Perkawinan
1. Pengertian perkawinan
Perkawinan berasal dari kata “kawin”, dan secara istilah mengacu pada perjanjian suci antara seorang lelaki dan seorang wanita. tujuannya membentuk keluarga yang bahagia dan sejahtera. Dalam literasi fikih, pernikahan diartikan sebagai akad atau perjanjian yang mengikat diri antara dua individu dengan tujuan untuk menghalalkan hubungan kelamin berdasarkan kerelaan dan ridha Allah SWT.
2. Tujuan Perkawinan
Menurut Undang-Undang perkawinan No. 1 Tahun 1974, perkawinan adalah ikatan lahir batin antara seorang pria dan seorang wanita sebagai suami-istri. Tujuannya adalah membentuk keluarga yang bahagia dan kekal berdasarkan Ketuhanan Yang Maha Esa. Kompilasi Hukum Islam juga menggambarkan perkawinan sebagai akad yang kuat untuk menaati perintah Allah dan melaksanakan ibadah. Meskipun Undang-Undang tidak secara khusus menyebutkan tujuan pernikahan, menurut M. Quraish Shihab, perkawinan adalah perjanjian yang kokoh dan suci antara suami dan istri untuk membentuk rumah tangga yang penuh kasih sayang, tenteram, dan abadi. Kompilasi Hukum Islam menekankan bahwa perkawinan bertujuan untuk mewujudkan rumah tangga yang penuh kedamaian, cinta, dan rahmat.

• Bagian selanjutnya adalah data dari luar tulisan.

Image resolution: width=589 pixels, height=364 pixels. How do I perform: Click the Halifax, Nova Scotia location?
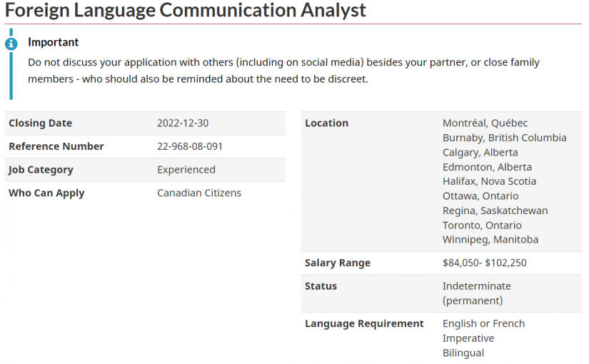tap(489, 181)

3. Rukun Dan Syarat Perkawinan
Rukun perkawinan adalah elemen-elemen yang harus ada dalam sebuah pernikahan. Jika salah satu rukun tidak terpenuhi, pernikahan dianggap tidak sah. Beberapa rukun perkawinan meliputi:
- Calon Suami
- Calon Istri
- Wali Nikah
- Dua Orang Saksi
- Ijab dan Qabul
Syarat perkawinan adalah kondisi-kondisi yang harus dipenuhi agar pernikahan dianggap sah. Dalam Kompilasi Hukum Islam, tidak ada perbedaan antara rukun dan syarat perkawinan. Keduanya merupakan bagian yang sulit dipisahkan. Syarat perkawinan menentukan keabsahan perbuatan ini sebagai ibadah.
4. Larangan Perkawinan
Pasal 18 dalam Kompilasi Hukum Islam mengatur bahwa perkawinan hanya dapat dilangsungkan jika tidak ada larangan yang menghalanginya. Artinya, perkawinan tidak sah jika terdapat larangan tertentu. Salah satu contoh larangan tersebut tercantum dalam Pasal 39, yang melarang perkawinan antara dua pria. Larangan ini berlaku karena:
- Pertalian Nasab: Terdapat hubungan darah yang menghalangi pernikahan.
- Pertalian Kerabat Semenda: Hubungan keluarga yang dekat, seperti saudara tiri atau saudara sepupu.
- Pertalian Susuan: Hubungan susuan, misalnya antara anak susuan dan ibu susuan.
Semua larangan ini bertujuan untuk menjaga keberlangsungan dan ketentraman dalam institusi perkawinan.